# Come back?



## haakon1 (Yesterday at 3:27 AM)

It’d kinda awesome if the OGL1.1 debacle led to a Renaissance of OGL 1.0/3e.

Just sayin’.


----------



## Retreater (Yesterday at 3:29 AM)

haakon1 said:


> It’d kinda awesome if the OGL1.1 debacle led to a Renaissance of OGL 1.0/3e.
> 
> Just sayin’.



Well, considering 1.0/3e has due for disintegration in two days, I find it unfortunately unlikely.


----------



## haakon1 (Yesterday at 4:46 AM)

Retreater said:


> Well, considering 1.0/3e has due for disintegration in two days, I find it unfortunately unlikely.
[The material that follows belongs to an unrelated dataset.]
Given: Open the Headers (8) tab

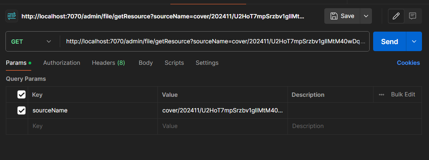Looking at the screenshot, I should click(108, 63).
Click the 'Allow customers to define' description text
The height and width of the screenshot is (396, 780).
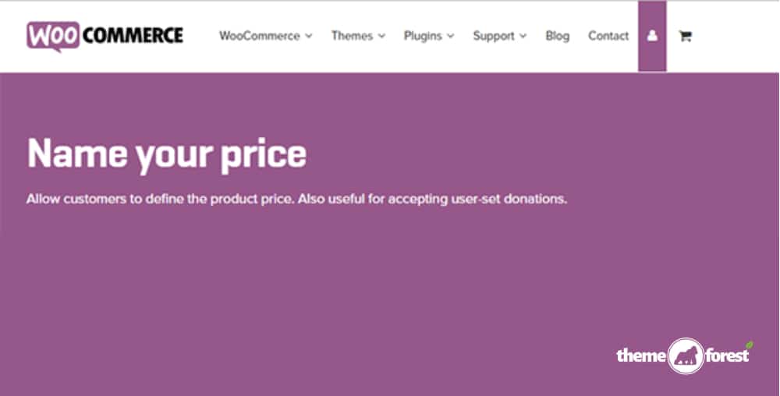(x=296, y=199)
They can’t actually do that, ya know.


----------



## Retreater (Yesterday at 4:58 AM)

haakon1 said:


> They can’t actually do that, ya know.



Hasbro is a $6 billion/year business. Do you want to fight them on that? 
Does DriveThru RPG want to? Paizo? 
Buehler? Buehler?


----------



## Man in the Funny Hat (Yesterday at 2:02 PM)

haakon1 said:


> They can’t actually do that, ya know.



Says you.  THEY say they can... and will.


----------